Месяцем раньше в Кяхте возникло Монгольское революционное правительство: его создали эмигранты под эгидой Москвы. Премьером стал Бодо, бывший преподаватель школы переводчиков и толмачей при русском консульстве, а военным министром и главкомом – Сухэ-Батор, двадцатисемилетний выпускник ургинской офицерской школы. По словам современника, это был человек «беззаветно любящий свой несчастный народ», храбрый, «чистый сердцем, с неподкупной совестью», но «сущий ребёнок в политике». Никаких определённых политических взглядов Сухэ-Батор не имел, остальные члены правительства были националистами и панмонголистами с примесью либерального просветительства. Когда приехавший в Кяхту коминтерновский деятель Борисов предложил им после победы над Унгерном сместить Богдо-гэгена и учредить социалистическую республику, ему прямо заявили, что Халха должна оставаться монархией, пусть ограниченной, а если русские большевики думают иначе, то придётся обойтись без их услуг. В итоге Кремль со своей обычной прагматичностью согласился и на монархию.

В марте цэрики Сухэ-Батора отбили у китайцев Кяхтинский Маймачен.

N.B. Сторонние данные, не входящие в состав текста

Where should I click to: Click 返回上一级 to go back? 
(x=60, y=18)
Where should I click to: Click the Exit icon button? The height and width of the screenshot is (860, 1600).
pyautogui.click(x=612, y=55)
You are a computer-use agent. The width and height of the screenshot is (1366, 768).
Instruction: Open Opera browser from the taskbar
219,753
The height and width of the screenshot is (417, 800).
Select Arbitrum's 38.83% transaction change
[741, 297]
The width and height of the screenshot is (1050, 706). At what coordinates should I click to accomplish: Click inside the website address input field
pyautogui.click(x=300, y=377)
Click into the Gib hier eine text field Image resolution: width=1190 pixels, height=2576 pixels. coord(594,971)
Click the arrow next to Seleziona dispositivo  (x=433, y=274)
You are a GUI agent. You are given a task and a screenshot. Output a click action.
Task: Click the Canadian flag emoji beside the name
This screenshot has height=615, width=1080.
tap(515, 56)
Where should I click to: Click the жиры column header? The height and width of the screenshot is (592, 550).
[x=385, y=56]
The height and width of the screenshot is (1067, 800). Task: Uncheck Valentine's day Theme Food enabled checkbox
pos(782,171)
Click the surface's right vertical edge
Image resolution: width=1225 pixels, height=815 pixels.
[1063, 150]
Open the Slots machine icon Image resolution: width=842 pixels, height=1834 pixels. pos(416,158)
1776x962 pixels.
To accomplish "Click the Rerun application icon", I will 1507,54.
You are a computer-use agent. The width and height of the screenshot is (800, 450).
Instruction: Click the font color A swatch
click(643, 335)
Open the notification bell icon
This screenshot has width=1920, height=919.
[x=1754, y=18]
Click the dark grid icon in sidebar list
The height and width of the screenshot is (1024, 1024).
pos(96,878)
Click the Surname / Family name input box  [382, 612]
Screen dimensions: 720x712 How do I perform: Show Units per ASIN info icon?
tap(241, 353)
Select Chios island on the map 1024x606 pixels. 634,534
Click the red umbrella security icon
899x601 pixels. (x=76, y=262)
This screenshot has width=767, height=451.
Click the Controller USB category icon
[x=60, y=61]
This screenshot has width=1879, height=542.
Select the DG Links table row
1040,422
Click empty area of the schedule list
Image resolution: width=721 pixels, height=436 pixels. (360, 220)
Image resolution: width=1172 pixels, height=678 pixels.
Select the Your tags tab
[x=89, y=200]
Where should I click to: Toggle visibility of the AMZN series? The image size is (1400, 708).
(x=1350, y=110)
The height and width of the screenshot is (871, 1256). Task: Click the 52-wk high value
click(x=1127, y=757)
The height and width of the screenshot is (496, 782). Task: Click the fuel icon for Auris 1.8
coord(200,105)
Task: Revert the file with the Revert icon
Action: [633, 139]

Город немедленно получил новое имя – Алтан-Булак, т. е. «золотой ключ». Точно так же Пётр I, отобрав у шведов Орешек-Нотебург, переименовал его в Шлиссельбург – «ключ-город». Там это был ключ к Прибалтике, здесь – ко всей Монголии.

Кое-где на севере и на западе Халхи появились «красномонгольские»кочевья. Агитация в пользу нового правительства была тем успешнее, чем больше скота угоняли в столицу для прокормления Азиатской дивизии, чем шире проводилась мобилизация. Заодно вспомнили о том, что белый цвет – цвет несчастья и траура. Восточная цветовая символика делала идеологию доступной, почти зримой.

Унгерн диктует столичным чиновникам циркулярные пропагандистские письма, но одновременно уповает и на другие, более привычные методы. Он просит князя Найдан-вана «выгнать» к Урге бежавших из России бурят числом около 600 юрт. «Они, – пишет Унгерн, – совершенно развращены большевиками и распространяют их подлое учение. Я тут их кончу, а стада отберу для войск».

Эти бурятские беженцы понятия не имели, разумеется, о «подлом учении» Маркса. Они лишь стремились втиснуться в строго упорядоченную систему халхинских кочевий и надеялись это сделать с помощью русских большевиков.

На их поддержку рассчитывают и некоторые из князей – те, кто недоволен всевластием лам, окружающих Богдо-гэгена, или вообще зависимостью от Урги и казёнными повинностями. Кто-то обижен центральным правительством, как Максаржав, другие начинают сознавать, что «белые дьяволы» обречены, будущее – за «дьяволами красными». Князья Тушетухановского аймака во главе с Беликсай-гуном открыто провозглашают на своей территории «революционный строй», едва ли, впрочем, понимая, что это такое.